### PROBLEM
Please print the entries below exactly, from the line with "Given: Switch to grid view layout icon" through the line with "You are a computer-use agent. This", including both of those lines and leaving out all others.

### RECORDS FOR THIS TASK
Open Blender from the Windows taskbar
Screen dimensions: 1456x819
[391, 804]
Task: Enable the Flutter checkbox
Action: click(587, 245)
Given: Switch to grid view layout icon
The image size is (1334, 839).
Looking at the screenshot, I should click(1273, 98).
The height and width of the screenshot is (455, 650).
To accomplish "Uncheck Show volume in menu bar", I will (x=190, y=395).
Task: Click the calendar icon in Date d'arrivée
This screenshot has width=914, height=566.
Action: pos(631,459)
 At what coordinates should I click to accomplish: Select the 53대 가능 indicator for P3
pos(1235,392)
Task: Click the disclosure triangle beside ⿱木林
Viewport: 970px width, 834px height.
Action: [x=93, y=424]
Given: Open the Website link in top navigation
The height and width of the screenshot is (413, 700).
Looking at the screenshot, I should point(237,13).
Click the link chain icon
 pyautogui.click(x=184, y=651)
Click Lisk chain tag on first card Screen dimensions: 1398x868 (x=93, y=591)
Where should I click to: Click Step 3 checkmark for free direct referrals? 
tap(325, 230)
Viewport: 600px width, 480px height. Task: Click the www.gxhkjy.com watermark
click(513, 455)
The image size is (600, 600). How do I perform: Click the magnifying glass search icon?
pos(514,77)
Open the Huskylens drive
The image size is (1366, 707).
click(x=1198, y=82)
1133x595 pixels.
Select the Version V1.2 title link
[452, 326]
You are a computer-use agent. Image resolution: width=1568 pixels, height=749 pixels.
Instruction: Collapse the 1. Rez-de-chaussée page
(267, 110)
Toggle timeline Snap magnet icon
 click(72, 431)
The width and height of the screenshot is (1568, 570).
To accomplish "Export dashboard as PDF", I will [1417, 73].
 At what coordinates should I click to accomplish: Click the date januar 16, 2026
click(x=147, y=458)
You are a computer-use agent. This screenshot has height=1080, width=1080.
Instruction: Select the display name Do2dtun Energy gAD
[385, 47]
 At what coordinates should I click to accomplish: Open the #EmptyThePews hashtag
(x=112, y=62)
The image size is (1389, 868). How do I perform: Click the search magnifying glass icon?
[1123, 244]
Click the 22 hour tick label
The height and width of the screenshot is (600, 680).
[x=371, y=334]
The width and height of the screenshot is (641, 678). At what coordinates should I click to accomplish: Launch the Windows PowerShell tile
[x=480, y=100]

### ANSWER FOR THE TASK
Given: Switch to grid view layout icon
The image size is (1334, 839).
Looking at the screenshot, I should click(1273, 98).
The height and width of the screenshot is (455, 650).
To accomplish "Uncheck Show volume in menu bar", I will (x=190, y=395).
Task: Click the calendar icon in Date d'arrivée
This screenshot has width=914, height=566.
Action: pos(631,459)
 At what coordinates should I click to accomplish: Select the 53대 가능 indicator for P3
pos(1235,392)
Task: Click the disclosure triangle beside ⿱木林
Viewport: 970px width, 834px height.
Action: [x=93, y=424]
Given: Open the Website link in top navigation
The height and width of the screenshot is (413, 700).
Looking at the screenshot, I should point(237,13).
Click the link chain icon
 pyautogui.click(x=184, y=651)
Click Lisk chain tag on first card Screen dimensions: 1398x868 (x=93, y=591)
Where should I click to: Click Step 3 checkmark for free direct referrals? 
tap(325, 230)
Viewport: 600px width, 480px height. Task: Click the www.gxhkjy.com watermark
click(513, 455)
The image size is (600, 600). How do I perform: Click the magnifying glass search icon?
pos(514,77)
Open the Huskylens drive
The image size is (1366, 707).
click(x=1198, y=82)
1133x595 pixels.
Select the Version V1.2 title link
[452, 326]
You are a computer-use agent. Image resolution: width=1568 pixels, height=749 pixels.
Instruction: Collapse the 1. Rez-de-chaussée page
(267, 110)
Toggle timeline Snap magnet icon
 click(72, 431)
The width and height of the screenshot is (1568, 570).
To accomplish "Export dashboard as PDF", I will [1417, 73].
 At what coordinates should I click to accomplish: Click the date januar 16, 2026
click(x=147, y=458)
You are a computer-use agent. This screenshot has height=1080, width=1080.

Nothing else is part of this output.